Cara ADUC
Lettera del consumatore
Domanda
28 novembre 2005
Mi chiamo Alessandro, in data 03/01/05 mi sono recato presso un centro assistenza tecnica SONY per un guasto del mio videoproiettore. Dopo aver accettato il preventivo di spesa quindi pagando l'importo di 195,00 Euro, in data 10/10/05 ritiro l'apparecchio che dopo averlo riportato a casa e rimontato presenta lo stesso identico difetto in pratica non si accende. In data 28/10/05 riesco a riportare l'apparecchio presso il centro assistenza che mi chiede di rimanere in attesa di una loro comunicazione.
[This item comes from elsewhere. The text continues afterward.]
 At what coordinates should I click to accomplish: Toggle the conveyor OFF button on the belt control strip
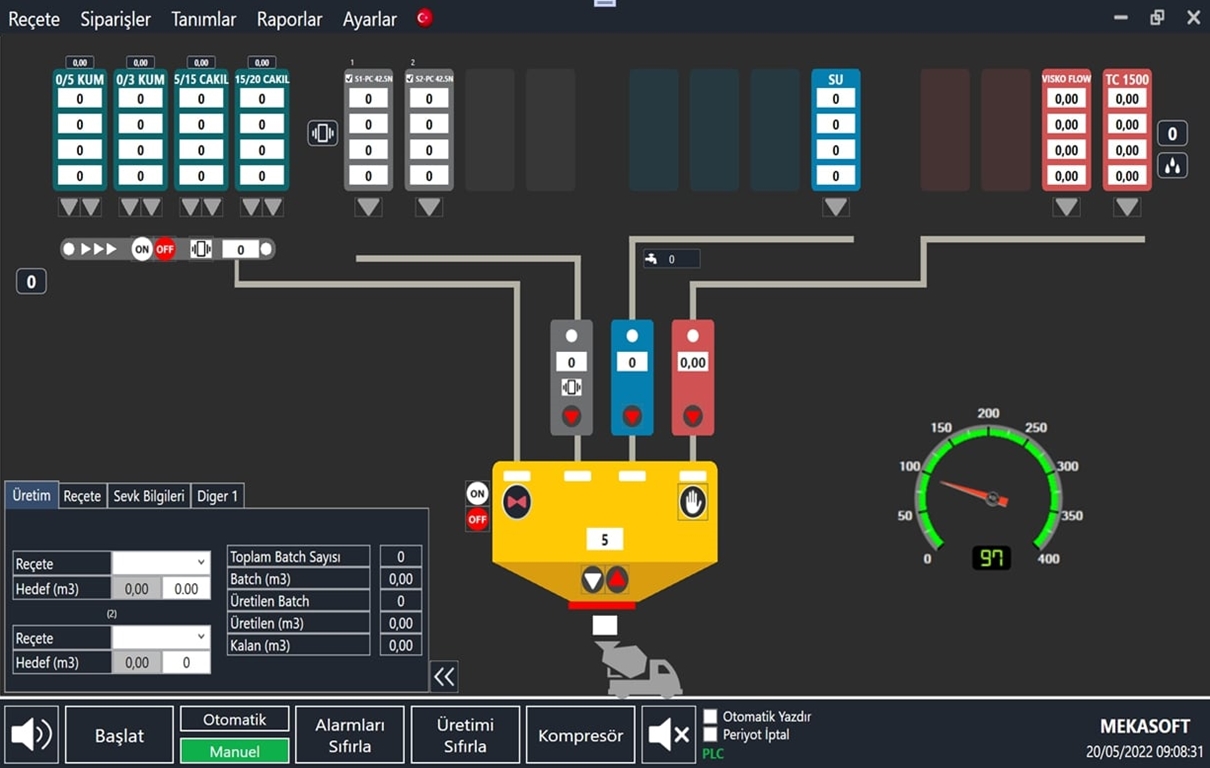[x=164, y=249]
Non ricevendo da parta loro nessuna comunicazione o effettuato io alcune chiamate ricevendo sempre la stessa risposta: che ci sono difficolta' per il reperimento dei componenti in quanto obsoleti. Arrivati al mese di Ottobre dopo l'ennesima chiamata sempre da parte mia mi sento rispondere che non e' possibile riparare l'apparecchio, e che mi restituiranno la somma pagata per la riparazione (195,00Euro) scalando pero' l'importo relativo alla tariffa da loro applicata per i preventivi non accettati che ammonta a (60,00Euro). Ora io vi chiedo, e' possibile che dopo aver pagato cio' che non ho avuto mi venga chiesto addirittura una sorta di risarcimento per il tempo speso da parte del personale tecnico. Avendo espresso anche a loro questo mio disappunto durante l'ultima comunicazione, sono liquidato con il solito "le faremo sapere". A oggi non ho ricevuto alcuna comunicazione. C'e' una legge che regola i doveri di queste persone? Non dovrebbero essere loro a risarcirmi, del mancato lavoro per il quale io ho pagato e non ne ho usufruito per 10 mesi? Cosa mi consigliate? Cordiali saluti.